3.4 Feature extraction and selection

On the basis of prior findings, which suggested that pain perception is associated with central modulation; distributed cortical involvement; and the interaction of sensory, cognitive and affective processes, multimodal signatures including the psychometric data (Psy) and functional EEG activities within and between brain regions would accurately manifest the underlying neurophysiological mechanism. Thus, the extraction of these features is desirable to establish the predictive model and obtain high classification accuracy. In our study, all individual’s data were split into training and testing datasets, and the extracted features were organized in three data types: Psy obtained from psychometric measurements, and PSD and FC derived from resting-state EEG analysis (Fig. 1).

Fig. 1.

Pipeline of data processing and machine learning model. (a) Feature extraction of resting-state EEG data and feature selection from demographic, psychometric, and neurophysiological data. (b) Classification using training dataset and validation using testing dataset. PSS, perceived stress scale; PCS, pain catastrophizing scale; HADS, hospital anxiety and depression scale. Demo, demographic data.

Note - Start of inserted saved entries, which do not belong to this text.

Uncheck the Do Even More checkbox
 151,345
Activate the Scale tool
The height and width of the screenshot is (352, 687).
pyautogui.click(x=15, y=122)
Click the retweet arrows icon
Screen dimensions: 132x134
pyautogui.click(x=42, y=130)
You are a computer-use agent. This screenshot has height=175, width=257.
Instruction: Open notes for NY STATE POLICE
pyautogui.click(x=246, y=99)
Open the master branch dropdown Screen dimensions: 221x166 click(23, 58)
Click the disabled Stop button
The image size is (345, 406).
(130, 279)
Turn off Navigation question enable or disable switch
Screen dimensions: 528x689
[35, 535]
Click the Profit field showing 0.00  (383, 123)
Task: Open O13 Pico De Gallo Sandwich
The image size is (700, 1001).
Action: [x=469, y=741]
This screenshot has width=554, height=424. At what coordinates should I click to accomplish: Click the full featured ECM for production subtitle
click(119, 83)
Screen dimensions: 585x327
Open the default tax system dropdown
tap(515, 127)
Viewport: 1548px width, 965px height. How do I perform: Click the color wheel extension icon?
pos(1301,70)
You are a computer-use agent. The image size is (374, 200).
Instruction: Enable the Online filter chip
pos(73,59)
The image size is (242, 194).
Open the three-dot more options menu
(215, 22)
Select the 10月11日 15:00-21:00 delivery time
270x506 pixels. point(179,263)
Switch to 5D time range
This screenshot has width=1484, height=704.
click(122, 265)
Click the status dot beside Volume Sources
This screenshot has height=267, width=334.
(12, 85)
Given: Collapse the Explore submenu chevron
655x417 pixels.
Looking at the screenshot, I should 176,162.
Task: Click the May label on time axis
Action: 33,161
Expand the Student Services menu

Feature selection is a process of selecting a subset of features from the original set of extracted features to increase the classification performance with a compact feature subset, which might reduce computational complexity and diminish irrelevant features. Therefore, we applied a feature selection procedure by using the univariate analysis (independent t test) for the high-sensitivity versus low-sensitivity factor to obtain the most discriminative features for classification (Fig. 1). In this study, for Psy and PSD, the feature index with significant difference between groups (p < 0.05) was selected for their discriminative characteristics; moreover, for FC, the discriminative feature index was decided from the significant group difference (uncorrected p < 0.005). Thus, the discriminative features of Psy, PSD, and FC were used to construct training and testing datasets.

3.5 Performance evaluation of classification models

The kernel functions and parameters for all classification analyses are listed in Table 1. To avoid the overfitting problem, model training processes were based on a five-fold leave-one-out cross-validation technique, which were unbiased in the sense that the training features were selected from each test case. The performance of each classification model was evaluated based on accuracy, sensitivity, and specificity, as well as the area under the receiver operating characteristics curve (AUC). Here, sensitivity and specificity represent the proportion of low-sensitive and high-sensitive participants, respectively, correctly classified.

Table 1.Models and parameters of machine classification.
SVM Kernel function Kernel scale
Linear SVM Linear auto
Quadratic SVM Quadratic auto
Cubic SVM Cubic auto
Fine Gaussian SVM Gaussian 3
Medium Gaussian SVM Gaussian 12
Coarse Gaussian SVM Gaussian 48
KNN No. of neighbors Distance weight
Fine KNN 1 equal
Medium KNN 10 equal
Coarse KNN 100 equal
Cosine KNN 10 equal
Cubic KNN 10 equal
Weighted KNN 10 squared inverse
SVM, support vector machine; KNN, K-nearest neighbor; No., number.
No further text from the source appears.